The tool can be found at businessriskcalculator.co.uk

6) Protection top tips

Providing clients with online guides, top tips and the do’s and don’ts of buying protection is a simple way of arming people with information before they take advice, and helping them avoid the pitfalls of making a protection mistake.

Drewberry Insurance includes a number of guides on its website, including the top 10 income protection questions asked by clients, how to reduce the cost of IP, top reasons you don’t have IP and a guide to own occupation policies.

Protection specialist LifeSearch includes a guide to protection on its website and answers commonly asked customer questions, and Beagle Street offers guides to buying protection for people with specific circumstances, lifestyle habits or illnesses such as smokers, pregnancy, hazardous hobbies, cancer and diabetes.

7) Budget planners

One of the starting points, and most useful exercises for clients when buying protection, is to produce a budget planner of their current expenditure.

Either an online interactive or downloadable form could be added to an adviser site to collate all areas of family expenditure, including mortgage payments, bills, cars, loans, entertainment, shopping, food, etc.

It allows people to see if their finances would stack up if an income was lost, if they could survive on their current protection provision or state benefits, and also to examine how they currently spend their money and if simple savings can be made.

This is also one of the most common sales tips from adviser firms.

If you ask your client to print off their monthly bank statement (easily done these days with online banking) and ask them to begin crossing through the things that would stop if they had no regular income, the process can be quite illuminating.

Most people don’t finish the job of course, because it becomes too difficult, which in itself demonstrates the need for protection.

8) Real life stories

Including examples of real life protection stories on your website can help bring home the value of a claim being paid.

Might one of your clients agree to being featured on your website, either as somebody who has bought cover or perhaps a claim? Or a local business endorsement?

Currently, the charity-led industry campaign Seven Families, is raising awareness of the need for income protection through the stories of seven families across the UK, who lost an income without financial support in place.

It is providing them with the equivalent of an income protection policy, including financial support and access to support services such as rehabilitation and counselling.

The stories are told through easily accessible films, featured on the campaign Facebook page, which focus on family life and the impact of illness or disability rather than protection products.

The films can be linked to or hosted on adviser’s websites as an engaging and emotive way of showing clients how essential protection can be. See www.Facebook.com/7families

9) Money saving tools

While a protection policy shouldn’t be sold on price alone, it is often the main motivator for people to take out or switch cover.

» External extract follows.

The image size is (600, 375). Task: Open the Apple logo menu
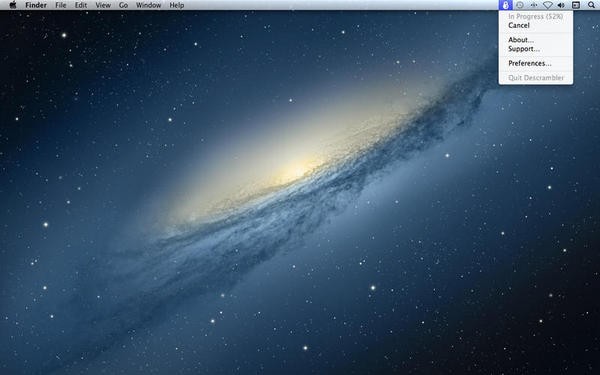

Some advisory firms such as London and Country include cost calculators on its website to show whether people could save money on existing cover, if they switched to a newer style policy or different provider.

While care needs to be taken, particularly around critical illness policies, where the conditions covered change over time in line with medical developments, it can be a good opener to assessing people’s protection needs in more depth.

10) Inheritance tax and trust tools.

Many insurers offer advisers online tools and calculators to easily assess whether clients will face a potential inheritance tax bill in the future, and therefore, whether it is essential that any protection policies are placed in trust, either to cover the IHT liability or remain outside of the estate.

Many insurers also have tools or dedicated sites that could be linked to or hosted on adviser’s websites, allowing people to place new and existing policies in trust, from any provider, making the process as simple and time-efficient as possible.

And if you are short of inspiration – maybe take a look at your competitor’s website, also the banks and large protection distributor firms.

Seeing what ideas they have had could also help your business.